• [Directions for this task] Write out, from the entries below, exactly the lines that run between the lines holding "1910x1008 pixels." and "Task: Click the Add cube primitive icon", inclusive, and stop there.

• [Data records]
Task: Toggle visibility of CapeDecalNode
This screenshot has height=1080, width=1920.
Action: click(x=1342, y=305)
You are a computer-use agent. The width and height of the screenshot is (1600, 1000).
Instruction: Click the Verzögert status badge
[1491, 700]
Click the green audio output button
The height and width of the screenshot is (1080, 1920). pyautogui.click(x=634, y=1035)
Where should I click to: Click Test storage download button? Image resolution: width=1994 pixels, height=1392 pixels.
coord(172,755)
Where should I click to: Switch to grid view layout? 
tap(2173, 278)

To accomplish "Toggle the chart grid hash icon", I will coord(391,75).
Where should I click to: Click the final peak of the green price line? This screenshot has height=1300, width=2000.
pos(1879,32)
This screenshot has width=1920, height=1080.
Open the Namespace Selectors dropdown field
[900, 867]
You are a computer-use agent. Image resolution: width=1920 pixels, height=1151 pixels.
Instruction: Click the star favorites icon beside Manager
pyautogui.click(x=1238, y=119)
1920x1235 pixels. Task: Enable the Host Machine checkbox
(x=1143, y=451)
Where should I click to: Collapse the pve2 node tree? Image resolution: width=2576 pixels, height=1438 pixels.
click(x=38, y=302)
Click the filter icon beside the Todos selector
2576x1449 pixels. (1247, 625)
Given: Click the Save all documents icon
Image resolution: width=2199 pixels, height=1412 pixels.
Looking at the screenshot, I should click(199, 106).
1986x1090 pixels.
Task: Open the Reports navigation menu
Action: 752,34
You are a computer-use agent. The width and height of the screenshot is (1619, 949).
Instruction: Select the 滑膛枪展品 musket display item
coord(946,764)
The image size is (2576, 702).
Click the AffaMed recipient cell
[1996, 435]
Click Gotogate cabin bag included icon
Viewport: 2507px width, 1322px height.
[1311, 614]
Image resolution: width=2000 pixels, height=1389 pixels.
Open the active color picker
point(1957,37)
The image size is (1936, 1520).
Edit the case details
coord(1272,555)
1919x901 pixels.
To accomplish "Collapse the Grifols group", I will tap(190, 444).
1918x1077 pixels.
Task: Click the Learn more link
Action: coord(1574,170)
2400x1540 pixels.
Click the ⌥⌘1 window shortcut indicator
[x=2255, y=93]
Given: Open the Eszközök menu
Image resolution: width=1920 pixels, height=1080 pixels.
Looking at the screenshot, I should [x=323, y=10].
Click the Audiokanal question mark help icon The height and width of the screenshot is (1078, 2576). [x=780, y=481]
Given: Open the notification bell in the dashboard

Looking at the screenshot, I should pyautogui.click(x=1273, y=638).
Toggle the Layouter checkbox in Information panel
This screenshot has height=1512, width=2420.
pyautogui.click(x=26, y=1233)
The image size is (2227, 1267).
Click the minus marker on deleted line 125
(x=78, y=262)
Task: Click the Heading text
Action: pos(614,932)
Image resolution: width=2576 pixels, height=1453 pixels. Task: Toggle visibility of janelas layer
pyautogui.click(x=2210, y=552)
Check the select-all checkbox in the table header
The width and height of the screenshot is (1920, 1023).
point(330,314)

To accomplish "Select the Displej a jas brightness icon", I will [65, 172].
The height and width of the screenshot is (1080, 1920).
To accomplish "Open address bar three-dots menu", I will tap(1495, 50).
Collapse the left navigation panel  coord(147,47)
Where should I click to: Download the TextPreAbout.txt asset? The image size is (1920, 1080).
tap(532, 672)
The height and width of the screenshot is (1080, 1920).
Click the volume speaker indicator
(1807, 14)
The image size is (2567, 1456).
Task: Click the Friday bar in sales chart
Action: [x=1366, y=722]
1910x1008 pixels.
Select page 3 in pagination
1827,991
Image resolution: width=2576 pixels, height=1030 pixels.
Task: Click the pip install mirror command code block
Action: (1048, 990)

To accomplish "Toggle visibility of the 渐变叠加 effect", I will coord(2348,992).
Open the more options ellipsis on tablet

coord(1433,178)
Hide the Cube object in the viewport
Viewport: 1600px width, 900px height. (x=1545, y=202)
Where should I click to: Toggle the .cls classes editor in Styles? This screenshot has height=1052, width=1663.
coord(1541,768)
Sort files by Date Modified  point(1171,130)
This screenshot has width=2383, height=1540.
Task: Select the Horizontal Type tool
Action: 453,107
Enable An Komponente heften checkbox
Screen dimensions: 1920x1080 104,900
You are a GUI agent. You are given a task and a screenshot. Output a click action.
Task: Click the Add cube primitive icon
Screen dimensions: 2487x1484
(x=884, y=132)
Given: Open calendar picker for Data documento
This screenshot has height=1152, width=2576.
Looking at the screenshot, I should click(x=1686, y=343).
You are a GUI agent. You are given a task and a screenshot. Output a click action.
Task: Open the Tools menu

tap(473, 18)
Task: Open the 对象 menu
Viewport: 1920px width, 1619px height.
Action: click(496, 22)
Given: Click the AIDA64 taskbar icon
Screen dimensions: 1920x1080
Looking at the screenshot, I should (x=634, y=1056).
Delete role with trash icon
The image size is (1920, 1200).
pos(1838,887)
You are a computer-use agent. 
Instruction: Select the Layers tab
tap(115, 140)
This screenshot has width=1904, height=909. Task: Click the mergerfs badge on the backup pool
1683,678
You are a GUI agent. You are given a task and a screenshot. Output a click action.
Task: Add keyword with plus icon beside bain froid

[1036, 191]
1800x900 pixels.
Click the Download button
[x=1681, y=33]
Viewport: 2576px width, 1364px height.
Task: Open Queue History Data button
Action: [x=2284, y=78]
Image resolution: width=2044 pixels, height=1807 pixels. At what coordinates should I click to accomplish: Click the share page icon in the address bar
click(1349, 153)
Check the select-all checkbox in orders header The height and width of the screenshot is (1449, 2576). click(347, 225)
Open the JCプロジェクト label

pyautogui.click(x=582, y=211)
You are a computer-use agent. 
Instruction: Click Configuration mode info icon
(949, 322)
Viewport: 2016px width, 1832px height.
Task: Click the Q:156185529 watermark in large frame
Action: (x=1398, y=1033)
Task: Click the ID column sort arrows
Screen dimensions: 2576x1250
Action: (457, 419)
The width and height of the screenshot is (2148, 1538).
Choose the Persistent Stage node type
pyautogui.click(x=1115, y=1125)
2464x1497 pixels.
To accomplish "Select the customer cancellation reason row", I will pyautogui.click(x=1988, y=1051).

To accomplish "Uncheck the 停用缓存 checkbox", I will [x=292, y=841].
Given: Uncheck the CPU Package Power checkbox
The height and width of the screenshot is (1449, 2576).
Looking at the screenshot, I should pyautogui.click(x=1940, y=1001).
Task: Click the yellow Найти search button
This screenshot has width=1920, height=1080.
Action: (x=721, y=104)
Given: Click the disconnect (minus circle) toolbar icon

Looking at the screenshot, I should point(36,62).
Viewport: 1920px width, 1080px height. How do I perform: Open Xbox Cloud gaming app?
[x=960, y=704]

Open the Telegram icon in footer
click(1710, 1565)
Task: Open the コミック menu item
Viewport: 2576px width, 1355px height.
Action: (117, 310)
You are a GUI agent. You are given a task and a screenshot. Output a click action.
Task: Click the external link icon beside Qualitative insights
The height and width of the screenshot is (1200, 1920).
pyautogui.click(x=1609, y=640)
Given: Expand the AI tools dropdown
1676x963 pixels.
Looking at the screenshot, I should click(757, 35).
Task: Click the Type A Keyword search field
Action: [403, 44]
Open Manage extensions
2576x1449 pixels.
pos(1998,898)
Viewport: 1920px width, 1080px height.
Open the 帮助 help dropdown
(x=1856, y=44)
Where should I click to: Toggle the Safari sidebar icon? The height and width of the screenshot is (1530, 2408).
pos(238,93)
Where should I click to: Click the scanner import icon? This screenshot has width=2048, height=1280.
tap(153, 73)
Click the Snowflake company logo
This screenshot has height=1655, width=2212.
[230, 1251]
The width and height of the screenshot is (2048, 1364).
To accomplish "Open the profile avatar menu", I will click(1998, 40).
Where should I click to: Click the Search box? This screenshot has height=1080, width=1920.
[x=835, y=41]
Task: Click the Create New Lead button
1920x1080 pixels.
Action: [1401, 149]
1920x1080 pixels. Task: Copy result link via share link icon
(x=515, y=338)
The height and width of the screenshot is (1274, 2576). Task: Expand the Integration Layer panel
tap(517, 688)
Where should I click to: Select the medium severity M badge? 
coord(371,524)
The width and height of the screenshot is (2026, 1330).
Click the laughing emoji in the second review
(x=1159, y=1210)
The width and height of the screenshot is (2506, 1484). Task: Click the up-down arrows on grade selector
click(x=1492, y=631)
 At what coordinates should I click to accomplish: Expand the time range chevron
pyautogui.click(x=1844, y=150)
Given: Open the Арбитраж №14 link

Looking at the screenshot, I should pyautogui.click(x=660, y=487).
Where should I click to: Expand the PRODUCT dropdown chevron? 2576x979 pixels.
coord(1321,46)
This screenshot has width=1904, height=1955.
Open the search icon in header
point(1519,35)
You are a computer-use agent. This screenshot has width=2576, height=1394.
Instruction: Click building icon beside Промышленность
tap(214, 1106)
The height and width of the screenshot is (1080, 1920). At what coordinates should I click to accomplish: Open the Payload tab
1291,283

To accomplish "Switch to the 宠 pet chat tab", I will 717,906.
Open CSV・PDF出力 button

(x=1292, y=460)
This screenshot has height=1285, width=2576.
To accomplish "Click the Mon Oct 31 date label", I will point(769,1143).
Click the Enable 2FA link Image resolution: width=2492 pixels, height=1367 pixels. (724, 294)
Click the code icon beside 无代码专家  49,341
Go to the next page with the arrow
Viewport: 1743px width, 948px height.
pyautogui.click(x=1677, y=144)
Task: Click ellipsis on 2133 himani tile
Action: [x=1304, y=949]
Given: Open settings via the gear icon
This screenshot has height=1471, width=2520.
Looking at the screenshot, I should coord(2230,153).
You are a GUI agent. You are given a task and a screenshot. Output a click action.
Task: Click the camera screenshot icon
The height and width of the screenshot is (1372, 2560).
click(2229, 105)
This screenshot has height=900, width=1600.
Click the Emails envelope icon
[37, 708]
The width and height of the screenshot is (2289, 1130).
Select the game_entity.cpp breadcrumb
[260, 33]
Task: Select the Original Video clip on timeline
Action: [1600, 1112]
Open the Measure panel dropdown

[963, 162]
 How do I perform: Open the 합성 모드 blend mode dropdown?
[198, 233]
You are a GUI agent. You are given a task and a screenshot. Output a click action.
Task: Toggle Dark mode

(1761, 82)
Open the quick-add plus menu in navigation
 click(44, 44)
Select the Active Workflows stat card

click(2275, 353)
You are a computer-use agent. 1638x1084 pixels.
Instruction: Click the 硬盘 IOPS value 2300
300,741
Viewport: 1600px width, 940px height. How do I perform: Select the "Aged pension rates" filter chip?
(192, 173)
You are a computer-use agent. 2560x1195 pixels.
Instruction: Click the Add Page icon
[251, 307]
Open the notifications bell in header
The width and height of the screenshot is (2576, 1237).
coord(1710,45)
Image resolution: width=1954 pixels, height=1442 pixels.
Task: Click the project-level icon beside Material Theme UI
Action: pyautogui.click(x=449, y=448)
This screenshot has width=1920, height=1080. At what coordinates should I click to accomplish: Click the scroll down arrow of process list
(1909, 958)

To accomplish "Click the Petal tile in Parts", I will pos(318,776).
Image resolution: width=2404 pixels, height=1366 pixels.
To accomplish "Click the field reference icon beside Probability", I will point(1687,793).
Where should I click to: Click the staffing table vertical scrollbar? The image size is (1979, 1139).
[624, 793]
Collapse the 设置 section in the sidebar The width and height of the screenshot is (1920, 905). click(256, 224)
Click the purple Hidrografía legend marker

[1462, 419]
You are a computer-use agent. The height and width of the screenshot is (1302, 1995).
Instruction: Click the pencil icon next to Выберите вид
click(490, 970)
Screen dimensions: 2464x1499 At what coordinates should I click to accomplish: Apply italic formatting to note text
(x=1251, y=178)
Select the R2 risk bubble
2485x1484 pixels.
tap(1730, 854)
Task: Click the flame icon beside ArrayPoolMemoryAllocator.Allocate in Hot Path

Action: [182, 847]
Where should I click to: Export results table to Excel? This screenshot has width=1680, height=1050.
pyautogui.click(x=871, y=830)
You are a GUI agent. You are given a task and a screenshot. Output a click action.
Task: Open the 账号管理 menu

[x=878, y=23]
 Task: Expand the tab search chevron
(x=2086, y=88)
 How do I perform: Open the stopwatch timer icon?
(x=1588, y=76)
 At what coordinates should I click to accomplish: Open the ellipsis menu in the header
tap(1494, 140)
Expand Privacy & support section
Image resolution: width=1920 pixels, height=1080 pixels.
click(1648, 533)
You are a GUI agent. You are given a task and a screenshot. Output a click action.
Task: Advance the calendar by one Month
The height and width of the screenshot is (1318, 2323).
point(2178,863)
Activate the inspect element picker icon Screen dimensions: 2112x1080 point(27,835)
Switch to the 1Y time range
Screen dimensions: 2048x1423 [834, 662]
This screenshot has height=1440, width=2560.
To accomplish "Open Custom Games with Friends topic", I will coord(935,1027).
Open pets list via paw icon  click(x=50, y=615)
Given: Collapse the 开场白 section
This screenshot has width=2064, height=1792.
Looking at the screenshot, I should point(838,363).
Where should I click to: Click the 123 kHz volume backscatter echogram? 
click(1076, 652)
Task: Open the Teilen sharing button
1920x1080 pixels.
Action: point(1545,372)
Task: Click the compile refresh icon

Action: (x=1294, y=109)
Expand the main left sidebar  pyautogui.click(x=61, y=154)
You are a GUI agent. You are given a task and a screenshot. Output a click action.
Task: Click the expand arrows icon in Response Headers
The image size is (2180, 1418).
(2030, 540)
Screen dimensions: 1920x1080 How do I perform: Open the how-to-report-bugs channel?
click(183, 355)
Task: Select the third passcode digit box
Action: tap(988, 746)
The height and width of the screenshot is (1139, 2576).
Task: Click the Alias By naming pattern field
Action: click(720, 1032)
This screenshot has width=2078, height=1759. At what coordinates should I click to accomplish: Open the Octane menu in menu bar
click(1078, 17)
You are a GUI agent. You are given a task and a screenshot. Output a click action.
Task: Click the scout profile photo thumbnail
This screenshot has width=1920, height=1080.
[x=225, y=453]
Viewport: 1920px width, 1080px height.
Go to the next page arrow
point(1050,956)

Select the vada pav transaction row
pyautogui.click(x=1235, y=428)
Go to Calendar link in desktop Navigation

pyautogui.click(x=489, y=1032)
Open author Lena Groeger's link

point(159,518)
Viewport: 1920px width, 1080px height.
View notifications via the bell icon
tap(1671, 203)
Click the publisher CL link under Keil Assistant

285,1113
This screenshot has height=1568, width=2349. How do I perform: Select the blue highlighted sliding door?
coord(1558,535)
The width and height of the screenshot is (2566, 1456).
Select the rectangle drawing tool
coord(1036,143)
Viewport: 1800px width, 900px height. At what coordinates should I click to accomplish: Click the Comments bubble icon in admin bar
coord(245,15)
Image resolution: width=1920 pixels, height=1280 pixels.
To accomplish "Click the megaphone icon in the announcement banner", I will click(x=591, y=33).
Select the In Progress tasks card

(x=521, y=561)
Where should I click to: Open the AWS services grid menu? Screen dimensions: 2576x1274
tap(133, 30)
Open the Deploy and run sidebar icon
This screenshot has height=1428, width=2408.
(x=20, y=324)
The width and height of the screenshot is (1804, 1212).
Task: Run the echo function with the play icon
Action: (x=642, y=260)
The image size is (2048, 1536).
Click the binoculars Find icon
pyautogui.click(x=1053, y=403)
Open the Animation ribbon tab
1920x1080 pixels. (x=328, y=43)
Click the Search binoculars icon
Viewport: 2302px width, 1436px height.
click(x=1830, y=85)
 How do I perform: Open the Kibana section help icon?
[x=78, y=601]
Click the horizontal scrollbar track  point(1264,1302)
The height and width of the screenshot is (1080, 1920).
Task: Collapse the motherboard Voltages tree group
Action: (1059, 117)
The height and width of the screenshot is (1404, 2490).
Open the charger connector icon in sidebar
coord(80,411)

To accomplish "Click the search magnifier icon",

• [Completed exercise]
1910x1008 pixels.
Select page 3 in pagination
1827,991
Image resolution: width=2576 pixels, height=1030 pixels.
Task: Click the pip install mirror command code block
Action: (1048, 990)

To accomplish "Toggle visibility of the 渐变叠加 effect", I will coord(2348,992).
Open the more options ellipsis on tablet

coord(1433,178)
Hide the Cube object in the viewport
Viewport: 1600px width, 900px height. (x=1545, y=202)
Where should I click to: Toggle the .cls classes editor in Styles? This screenshot has height=1052, width=1663.
coord(1541,768)
Sort files by Date Modified  point(1171,130)
This screenshot has width=2383, height=1540.
Task: Select the Horizontal Type tool
Action: 453,107
Enable An Komponente heften checkbox
Screen dimensions: 1920x1080 104,900
You are a GUI agent. You are given a task and a screenshot. Output a click action.
Task: Click the Add cube primitive icon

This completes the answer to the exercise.